Students curate exhibit for Spanish School’s centennial

With a freshly painted yellow wall and mounted artworks, Middlebury College’s Center Gallery, likely more commonly seen as a hallway, has been transformed into an elegant art exhibition curated by student interns at the College Museum of Art. On Aug. 3, the space was filled with lively Spanish music and animated conversations, as the exhibit “From Madrid to Midd: Zarzuelas at the Spanish School” officially opened.
In celebration of the centennial of Middlebury’s summer Spanish School, the exhibit tells the significance of theater productions at the school, showcasing paintings by Alfredo Ramón, who taught at Spanish School between 1972 and 2001. The Spanish professional artist spent almost 30 summers at the college, creating numerous posters, set and costume designs for the theatrical performances while teaching art history.
All of the pieces presented were painted for zarzuelas, which are “short, lighthearted musicals that originated in a palace near Madrid,” according to the bilingual exhibit labels. Dating back to the 17th century, zarzuelas made their way to Middlebury in 1921, when students and faculty put on La revoltosa (The Troublemaker). The popular production was staged again in 1977 and 1997, and Ramón’s painted posters for them now hang on the yellow wall, which resonates and highlights Ramón’s vibrant use of colors.
The seven student interns of the MuseumWorks program collaborated on the entire curatorial process of the exhibit.
“We were trying to show how zarzuelas affect active learning in the Spanish School, and how they are part of the culture at the summer language school,” said rising junior of the Feb class Elaine Velie, an art history and Russian double major and one of the interns. “We also really wanted to showcase the artist, because he had a big impact on the zarzuelas.”
On each of the other two opposite walls are not only posters, but also Ramón’s set and costume designs for the two particular productions. The beautiful watercolors offer a glimpse into the professionality of the zarzuelas carried out at the Spanish School, and Ramón’s dedication to them, along other members of the school.
For rising junior Cindy Xu, an art history and math double major, zarzuela is something “very Spanish” that has set in and taken another role in Middlebury. As a former Spanish School student and a participant in last summer’s Spanish theater production, Xu finds the story of zarzuelas in the pre-digital times fascinating, perhaps more so than her personal experience.
From doing archival research, she learned that the school’s theater productions before around 2000 were very important and professional, but things changed a little with the older professors gone. “The zarzuelas used to be a lot fancier,” she said. “Now we tend to do one theater production each summer, with a lot of singing and dancing in them, but they are not exactly zarzuelas.”
At the center of the exhibition is a life-size painted stage background used for Spanish School’s theater productions, depicting the street view of Madrid.
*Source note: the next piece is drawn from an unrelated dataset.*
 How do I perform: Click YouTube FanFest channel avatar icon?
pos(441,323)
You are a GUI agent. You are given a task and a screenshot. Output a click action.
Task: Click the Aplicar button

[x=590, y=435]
The curatorial team borrowed the piece from the theater department for the exhibit opening, because the artwork needs storage conditions not available at the gallery space. The piece is also unique as it shows what Ramón was especially known for — paintings of landscapes and streets — besides the other more character-oriented designs.
Part of the interns’ research was an interview with Professor Roberto Véguez, Associate Director for Non-Academic Affairs at the Spanish School. Having also spent many summers here, Véguez had worked closely with Ramón on the productions, and offered valuable personal memories.
During the opening remarks, Véguez showed a photo of Ramón, naked above the waist, painting a set design. “He would be painting … and of course sipping from his gin, and just having a great time,” Véguez said.
Given Ramón’s deep influence on the Spanish School theater scene, the idea of the exhibit was brought to the College Museum by faculty of the Language Schools. According to Jason Vrooman, curator of education and academics outreach, the show was created “as much for Spanish School as for the museum.”
As a former intern himself at the College Museum of Art in 2001, Vrooman sees great value in MuseumWorks, which was started in 2015 when the College “wanted to have an enhanced internship program that would offer professional development and practical experience.”
The interns met every Monday to curate the exhibit, and worked on their own projects for the rest of the week, either at the College Museum or at a local institution, including the Henry Sheldon Museum and Vermont Folklife Center.
“We are all small institutions,” Vrooman said. “So it’s a really wonderful benefit to have additional help from motivated students, and we are helping them think about next steps.” An important part of the program was also to learn about how to connect people in the community.
The exhibition will stay on at least through at least part of the fall 2017 semester at Middlebury College, when students of academic years can learn about what goes on at the College during the summers.
“It’s a different culture here altogether,” said Emmie Donadio, curator of modern and contemporary art at the Museum. Donadio, like all other participants, is pleased with how the exhibit turned out. She noted that the space has not been a gallery for too long, and although it is now dedicated to exhibits, “it doesn’t usually look like a gallery.”
Yvette Shi is a rising junior at Middlebury College and an intern at The Addison Independent.